Find the line containing "Screen dimensions: 624x351" in the listing below. Repeat it exactly, along with each following line up to and including the one containing "You are a computer-use agent. Screen".
━━ Exercise materials ━━
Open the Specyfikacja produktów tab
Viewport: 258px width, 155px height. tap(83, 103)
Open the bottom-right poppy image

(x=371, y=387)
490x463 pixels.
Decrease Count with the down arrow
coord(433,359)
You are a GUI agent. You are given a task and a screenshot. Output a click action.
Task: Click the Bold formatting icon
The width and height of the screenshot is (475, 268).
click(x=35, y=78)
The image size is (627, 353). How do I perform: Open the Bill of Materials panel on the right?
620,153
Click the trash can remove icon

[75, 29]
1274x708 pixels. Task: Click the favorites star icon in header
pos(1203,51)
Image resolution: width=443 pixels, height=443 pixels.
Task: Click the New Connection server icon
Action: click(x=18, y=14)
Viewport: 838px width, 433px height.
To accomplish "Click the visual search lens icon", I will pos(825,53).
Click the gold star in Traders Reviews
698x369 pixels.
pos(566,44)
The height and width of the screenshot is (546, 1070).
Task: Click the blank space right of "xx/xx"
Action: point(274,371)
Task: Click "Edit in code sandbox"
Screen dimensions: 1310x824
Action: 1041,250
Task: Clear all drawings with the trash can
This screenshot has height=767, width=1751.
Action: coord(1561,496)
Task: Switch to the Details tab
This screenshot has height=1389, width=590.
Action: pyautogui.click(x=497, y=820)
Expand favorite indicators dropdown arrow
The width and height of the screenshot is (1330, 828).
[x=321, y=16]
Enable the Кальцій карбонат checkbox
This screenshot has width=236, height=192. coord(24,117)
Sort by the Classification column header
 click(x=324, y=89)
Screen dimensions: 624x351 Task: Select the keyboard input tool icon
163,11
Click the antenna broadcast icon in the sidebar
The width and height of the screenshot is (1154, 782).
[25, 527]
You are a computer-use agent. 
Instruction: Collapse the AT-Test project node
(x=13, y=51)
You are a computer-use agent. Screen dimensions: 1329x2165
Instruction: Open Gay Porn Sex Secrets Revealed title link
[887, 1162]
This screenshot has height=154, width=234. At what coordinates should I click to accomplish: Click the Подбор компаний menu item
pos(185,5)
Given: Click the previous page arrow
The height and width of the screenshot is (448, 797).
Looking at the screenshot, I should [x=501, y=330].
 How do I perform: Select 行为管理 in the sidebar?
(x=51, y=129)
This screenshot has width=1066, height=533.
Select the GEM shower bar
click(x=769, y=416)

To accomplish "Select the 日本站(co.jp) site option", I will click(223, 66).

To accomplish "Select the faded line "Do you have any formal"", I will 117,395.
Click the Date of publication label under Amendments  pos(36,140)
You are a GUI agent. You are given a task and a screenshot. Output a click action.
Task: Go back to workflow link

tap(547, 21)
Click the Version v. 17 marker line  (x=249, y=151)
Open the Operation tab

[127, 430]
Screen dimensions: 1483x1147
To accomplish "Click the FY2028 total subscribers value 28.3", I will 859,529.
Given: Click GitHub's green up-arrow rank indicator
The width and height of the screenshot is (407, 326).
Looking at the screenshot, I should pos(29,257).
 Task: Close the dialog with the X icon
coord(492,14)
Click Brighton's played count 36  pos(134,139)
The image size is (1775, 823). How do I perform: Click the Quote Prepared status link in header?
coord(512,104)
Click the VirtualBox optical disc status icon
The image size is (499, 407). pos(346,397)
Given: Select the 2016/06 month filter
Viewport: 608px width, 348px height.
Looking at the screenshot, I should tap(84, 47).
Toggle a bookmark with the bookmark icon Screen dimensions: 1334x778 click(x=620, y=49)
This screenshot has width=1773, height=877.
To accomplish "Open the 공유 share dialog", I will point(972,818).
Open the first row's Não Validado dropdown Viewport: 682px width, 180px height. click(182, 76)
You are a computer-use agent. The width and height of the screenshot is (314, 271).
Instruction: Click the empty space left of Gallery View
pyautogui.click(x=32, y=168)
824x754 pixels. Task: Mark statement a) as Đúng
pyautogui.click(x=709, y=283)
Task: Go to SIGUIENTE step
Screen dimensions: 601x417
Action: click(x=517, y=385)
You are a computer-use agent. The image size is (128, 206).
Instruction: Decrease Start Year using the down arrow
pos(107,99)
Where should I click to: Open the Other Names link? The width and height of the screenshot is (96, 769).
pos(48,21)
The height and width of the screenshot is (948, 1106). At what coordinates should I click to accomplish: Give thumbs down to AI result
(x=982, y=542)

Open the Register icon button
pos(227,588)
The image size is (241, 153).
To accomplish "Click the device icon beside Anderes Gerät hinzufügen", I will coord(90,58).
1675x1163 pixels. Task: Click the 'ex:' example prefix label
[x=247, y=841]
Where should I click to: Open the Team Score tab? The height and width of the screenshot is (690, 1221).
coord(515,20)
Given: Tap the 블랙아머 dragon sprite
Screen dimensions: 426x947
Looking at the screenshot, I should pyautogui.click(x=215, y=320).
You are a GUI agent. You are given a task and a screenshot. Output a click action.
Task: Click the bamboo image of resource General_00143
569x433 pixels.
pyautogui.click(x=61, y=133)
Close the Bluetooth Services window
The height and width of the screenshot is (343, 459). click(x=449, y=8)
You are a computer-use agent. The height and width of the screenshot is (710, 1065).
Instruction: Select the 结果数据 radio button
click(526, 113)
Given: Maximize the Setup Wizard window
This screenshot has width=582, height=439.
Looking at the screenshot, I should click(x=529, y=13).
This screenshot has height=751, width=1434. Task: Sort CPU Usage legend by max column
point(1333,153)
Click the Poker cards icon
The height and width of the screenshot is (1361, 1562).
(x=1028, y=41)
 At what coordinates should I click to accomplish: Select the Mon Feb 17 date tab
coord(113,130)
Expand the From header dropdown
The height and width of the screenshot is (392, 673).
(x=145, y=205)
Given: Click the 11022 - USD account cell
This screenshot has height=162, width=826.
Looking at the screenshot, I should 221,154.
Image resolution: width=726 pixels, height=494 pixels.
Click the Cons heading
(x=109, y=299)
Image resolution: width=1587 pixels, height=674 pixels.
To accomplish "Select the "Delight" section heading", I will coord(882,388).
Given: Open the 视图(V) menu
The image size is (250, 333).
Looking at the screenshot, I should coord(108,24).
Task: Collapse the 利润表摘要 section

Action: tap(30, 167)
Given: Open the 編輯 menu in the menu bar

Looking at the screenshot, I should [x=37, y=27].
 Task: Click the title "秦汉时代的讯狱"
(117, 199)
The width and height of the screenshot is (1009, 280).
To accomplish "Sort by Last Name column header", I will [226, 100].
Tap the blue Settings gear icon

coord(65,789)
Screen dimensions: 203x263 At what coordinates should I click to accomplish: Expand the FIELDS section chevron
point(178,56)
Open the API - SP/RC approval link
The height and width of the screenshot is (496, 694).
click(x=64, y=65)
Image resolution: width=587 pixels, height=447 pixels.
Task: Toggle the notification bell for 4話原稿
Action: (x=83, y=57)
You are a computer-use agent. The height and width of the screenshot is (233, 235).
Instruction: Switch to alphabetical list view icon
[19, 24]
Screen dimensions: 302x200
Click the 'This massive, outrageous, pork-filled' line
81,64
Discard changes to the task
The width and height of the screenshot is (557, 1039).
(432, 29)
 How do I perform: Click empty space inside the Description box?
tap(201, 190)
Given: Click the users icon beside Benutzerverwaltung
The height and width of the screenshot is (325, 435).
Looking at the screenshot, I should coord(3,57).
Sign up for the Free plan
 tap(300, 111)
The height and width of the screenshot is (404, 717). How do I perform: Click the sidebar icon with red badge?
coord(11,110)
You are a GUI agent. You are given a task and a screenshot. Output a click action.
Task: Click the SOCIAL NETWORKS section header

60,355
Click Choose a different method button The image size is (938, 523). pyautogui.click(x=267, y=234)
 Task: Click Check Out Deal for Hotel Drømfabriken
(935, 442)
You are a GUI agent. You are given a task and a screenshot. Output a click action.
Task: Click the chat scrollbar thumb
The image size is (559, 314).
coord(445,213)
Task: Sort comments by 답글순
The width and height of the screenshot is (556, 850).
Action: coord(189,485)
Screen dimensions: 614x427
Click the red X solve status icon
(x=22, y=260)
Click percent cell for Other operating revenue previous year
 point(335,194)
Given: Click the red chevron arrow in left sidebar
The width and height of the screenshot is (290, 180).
━━━
■ **Result of the exercise**
Screen dimensions: 624x351 Task: Select the keyboard input tool icon
163,11
Click the antenna broadcast icon in the sidebar
The width and height of the screenshot is (1154, 782).
[25, 527]
You are a computer-use agent. 
Instruction: Collapse the AT-Test project node
(x=13, y=51)
You are a computer-use agent. Screen dimensions: 1329x2165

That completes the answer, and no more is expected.